The aroma of cedar oil is highly irritating for insects and is what keeps moths out of our fine woolen and cashmere clothes, and fabrics, but over time the scent fades and can make your fabrics susceptible to holes. We all know those holes. We take out our favorite sweater or jacket and there they are. But how did it happen?
Well, there are a few factors at play that can increase the likelihood that your clothes will end up as the buffet for larvae (it’s the larvae that eat your fabrics, not adult moths), but there are ways to prevent it.
- Wash or dry clean wool and cashmere clothing after every use.
- Store wool and cashmere clothing in airtight bins. For an extra layer of protection you can seal the edges with packaging tape.
- IF you use cedar blocks, be sure to clean and sand them every six months. Wood dries out over time and will not offer any protection to your clothing.
- Do not allow clothing or fabrics to touch cedar. The oils in the cedar can damage fibers. If you store fabrics in a cedar bin, be sure to use an archival paper or box or a plastic container to prevent contact.
- If you do pull out a favorite garment and find holes, mend the garment or repurpose it.
Founder Patty Murphy made this tablet cover in 2015 after pulling out her favorite sweater and finding a large hole in it. Determined not to send the sweater to Goodwill or the garbage, she cut it up and made a tablet cover.
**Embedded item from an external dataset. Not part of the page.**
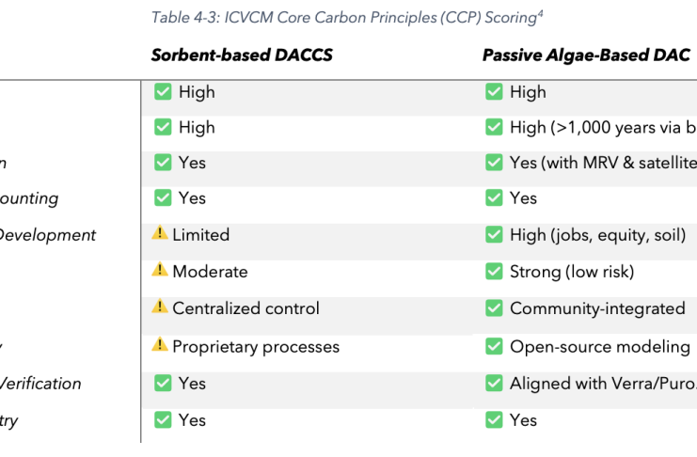Click check mark beside 'Aligned with Verra/Puro'
This screenshot has width=697, height=457.
(494, 383)
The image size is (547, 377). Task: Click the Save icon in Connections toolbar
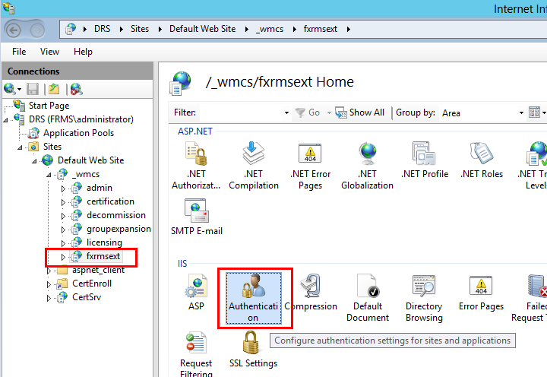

To start, she gathered lining fabric, interfacing, floss, a matching zipper, and some wool she had on hand.
Patty cut off the arms of the sweater then cut the remaining shell into two large front/back pieces along the sides and at the neck. She fused a larger than required piece of interfacing and ironed it to the back side of each of the sweater pieces. Once the sweater pieces were stabilized, she measured the tablet and cut the sweater/interfacing pieces and lining 1’’ larger on all side. For example, if the tablet measured 9’’ x 7’’ she cut the sweater and lining 10’’ x 8’’.
Patty cut a few heart shaped pieces from some wool she had on hand and used a blanket stitch to secure it to the front of the cover. After the hole was covered, she sewed the case together to make this zippered pouch.
Sewing a zippered pouch is simple, and if you don’t know how to sew one, a quick Google search will produce several good tutorials for you to use.